Pneumococcal vaccine is recommended for adults who have high risk conditions, such as heart or lung disease, diabetes, or asthma. Adults who are 65 or older should also get the pneumococcal vaccine. Those 60 and older should get the shingles vaccine. Persons working in health care settings need hepatitis B vaccine. Other vaccines you may need include those that protect against hepatitis A; human papillomavirus, which can cause certain cancers; and meningococcal disease. To find out more about what you might need, talk to your doctor or other health care professional and get vaccinated.
[Dr. Gaynes] Walter, are adults getting vaccinated like they should?

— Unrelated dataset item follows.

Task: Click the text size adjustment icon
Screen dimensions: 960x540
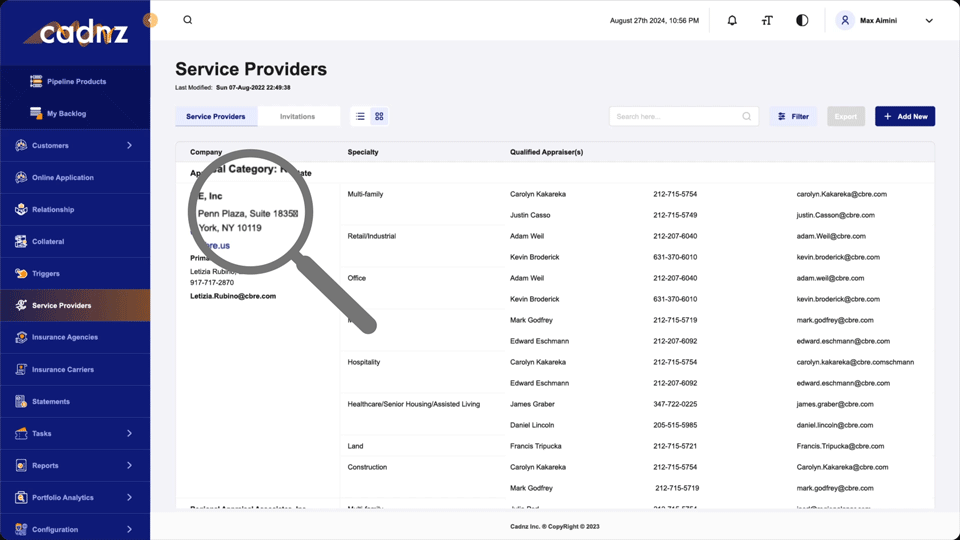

[Dr. Williams] Bob, most adults are not getting the vaccines they need and remain unprotected. For example, our latest information showed that only about three in 10 young women have had at least one of the three recommended doses of HPV vaccine which helps prevent cervical cancer. Unfortunately, only one in eight adults have received a Tdap vaccine which protects against tetanus, diphtheria, and pertussis, or whooping cough. Only about one in five adults with high-risk health conditions have received the recommended pneumococcal vaccine.
[Dr. Gaynes] Why aren't adults getting all the vaccines they need?

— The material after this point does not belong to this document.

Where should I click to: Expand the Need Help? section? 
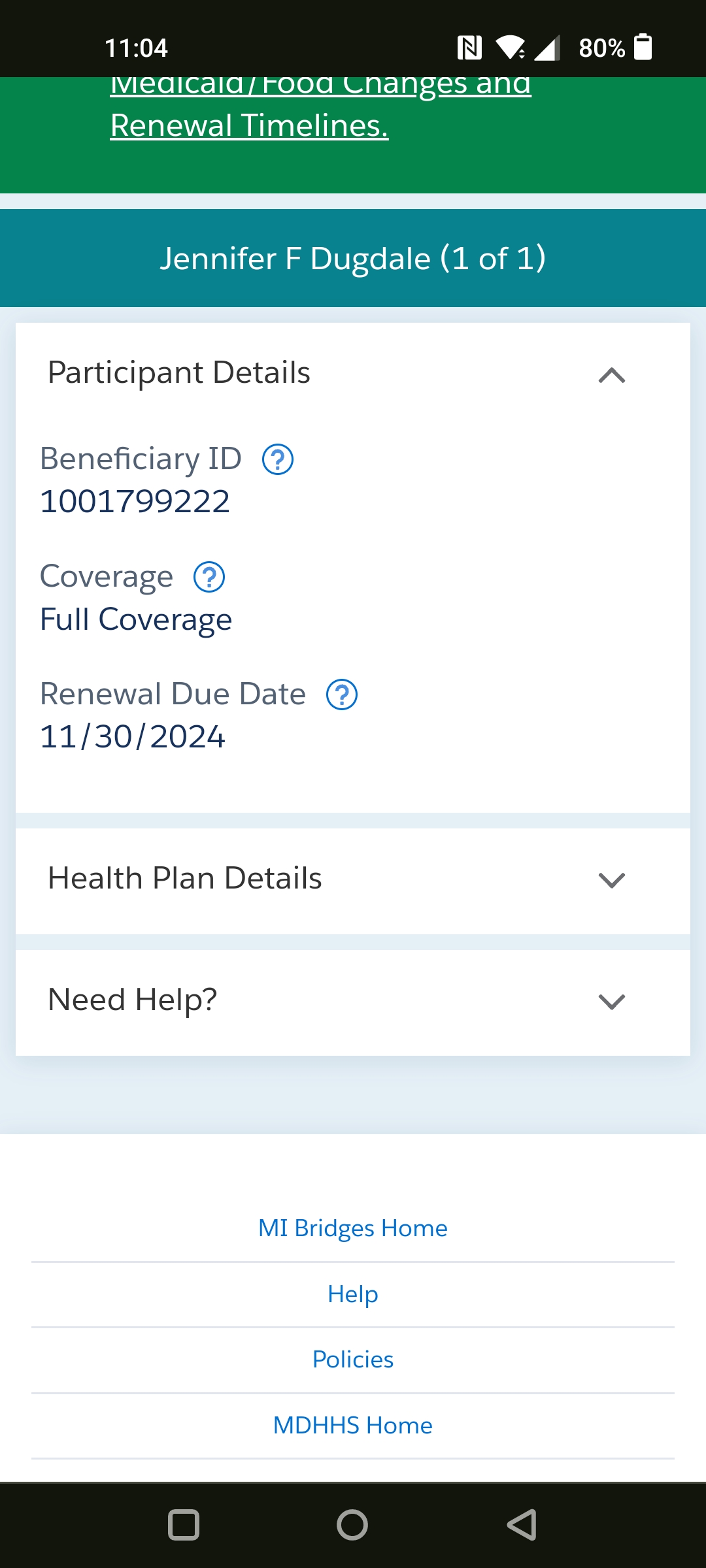coord(353,1002)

[Dr. Williams] It's likely a combination of factors. At the top of the list is that many adults are not aware that they need vaccines, too. In addition, many doctors are so busy taking care of chronic health conditions and acute illnesses in adults that vaccination may not get as high a priority.
[Dr. Gaynes] Are there vaccines that require booster doses throughout life?
[Dr. Williams] The key vaccine requiring a booster dose is the tetanus-diptheria vaccine – TD. A TD booster is recommended every 10 years. At some time, however, in adult life, you should substitute the TD vaccine with Tdap. Tdap also protects against whooping cough, or pertussis. Then boost with TD every 10 years.
[Dr. Gaynes] Walter, why is it so important for adults to stay up-to-date on their vaccines?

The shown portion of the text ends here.